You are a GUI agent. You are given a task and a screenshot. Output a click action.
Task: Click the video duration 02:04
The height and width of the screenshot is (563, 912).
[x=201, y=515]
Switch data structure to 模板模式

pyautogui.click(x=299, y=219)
◇ ◇ ◇ ◇ ◇ ◇ ◇
Return the material exactly as it stands.

You are a GUI agent. You are given a task and a screenshot. Output a click action.
Task: Click the video duration 02:04
The height and width of the screenshot is (563, 912).
[x=201, y=515]
Switch data structure to 模板模式

pyautogui.click(x=299, y=219)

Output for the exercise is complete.